Dans une niche, entre deux grandes portes, dit le Mercure, est une statue du Roi en relief, vêtu à la romaine; elle est de feu M. Varin1. »

Les lambris, entre les portes et les fenêtres, sont ornés de peintures par Rousseau, célèbre peintre de perspectives, et continuent l'architecture du salon. « Deux de ces peintures, dit Félibien, entre les portes des bouts de la salle, représentent des édifices et des jardins en perspective. Les deux autres, entre les trois fenêtres, font voir comme des niches enrichies de coquilles et de bas-reliefs d'or, avec des statues de Méléagre et d'Atalante; mais peintes avec tant d'art et dans un jour si favorable, qu'on a peine à croire qu'elles ne soient pas de relief, et même quatre pilastres peints de marbre et d'ordre ionique, aux côtés de ces niches, semblent si vrais, que les yeux y sont trompés de près comme de loin. »

Deux grands lustres d'argent et huit girandoles de cristal portées par des guéridons dorés éclairaient la salle. Les portières et les tabourets étaient de velours vert galonné d'or. Tout cela a disparu aujourd'hui quatre vases d'albâtre à godrons contournés, du temps de Louis XIV, et des appliques de l'époque de Louis-Philippe se remarquent seulement dans ce salon.

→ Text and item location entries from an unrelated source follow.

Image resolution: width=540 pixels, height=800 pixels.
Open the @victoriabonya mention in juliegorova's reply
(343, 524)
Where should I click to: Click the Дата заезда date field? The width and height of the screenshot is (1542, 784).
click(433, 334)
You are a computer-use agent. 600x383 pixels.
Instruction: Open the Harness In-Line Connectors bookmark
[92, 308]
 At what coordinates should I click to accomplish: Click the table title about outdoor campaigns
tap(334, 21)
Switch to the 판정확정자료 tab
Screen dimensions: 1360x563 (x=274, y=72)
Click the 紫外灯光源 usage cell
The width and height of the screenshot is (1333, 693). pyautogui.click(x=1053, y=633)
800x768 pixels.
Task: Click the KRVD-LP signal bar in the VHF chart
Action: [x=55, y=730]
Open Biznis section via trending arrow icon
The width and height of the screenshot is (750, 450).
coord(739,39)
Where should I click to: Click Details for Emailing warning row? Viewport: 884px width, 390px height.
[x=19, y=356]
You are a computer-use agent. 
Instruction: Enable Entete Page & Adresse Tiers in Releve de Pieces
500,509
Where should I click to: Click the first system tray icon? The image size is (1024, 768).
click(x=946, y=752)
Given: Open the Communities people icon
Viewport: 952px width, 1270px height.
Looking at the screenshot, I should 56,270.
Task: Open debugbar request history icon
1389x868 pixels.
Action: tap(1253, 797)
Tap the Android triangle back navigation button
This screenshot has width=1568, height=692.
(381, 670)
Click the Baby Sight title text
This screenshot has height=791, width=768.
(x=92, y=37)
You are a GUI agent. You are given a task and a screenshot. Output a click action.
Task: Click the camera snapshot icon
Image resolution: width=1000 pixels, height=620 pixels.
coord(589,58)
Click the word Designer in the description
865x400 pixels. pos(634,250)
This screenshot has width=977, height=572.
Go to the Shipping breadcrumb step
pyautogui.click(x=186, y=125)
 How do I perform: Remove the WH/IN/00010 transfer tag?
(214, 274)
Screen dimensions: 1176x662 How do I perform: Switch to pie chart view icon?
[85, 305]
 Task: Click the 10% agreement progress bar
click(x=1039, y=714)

« Cette salle, dit le Mercure, étant destinée pour la collation, on voit tout autour plusieurs tables sur lesquelles elle est dressée. Ces tables sont couvertes de flambeaux d'argent et de corbeilles de filigrane, rondes, longues et carrées. Les fruits crus, les citrons, les oranges, les pâtes et les confitures sèches de toutes sortes, accompagnées de fleurs, les remplissent en pyramides. Comme toute cette collation n'est servie que pour être entièrement dissipée, elle demeure exposée pendant les quatre heures que durent les divertissemens, et

1 Cette statue est placée aujourd'hui sur le palier du premier étage de l'escalier des Princes. On mit d'abord à sa place un Cincinnatus antique, qui est au Louvre, et enfin le groupe des Trois Grâces de Pradier.

*Ces peintures existent encore.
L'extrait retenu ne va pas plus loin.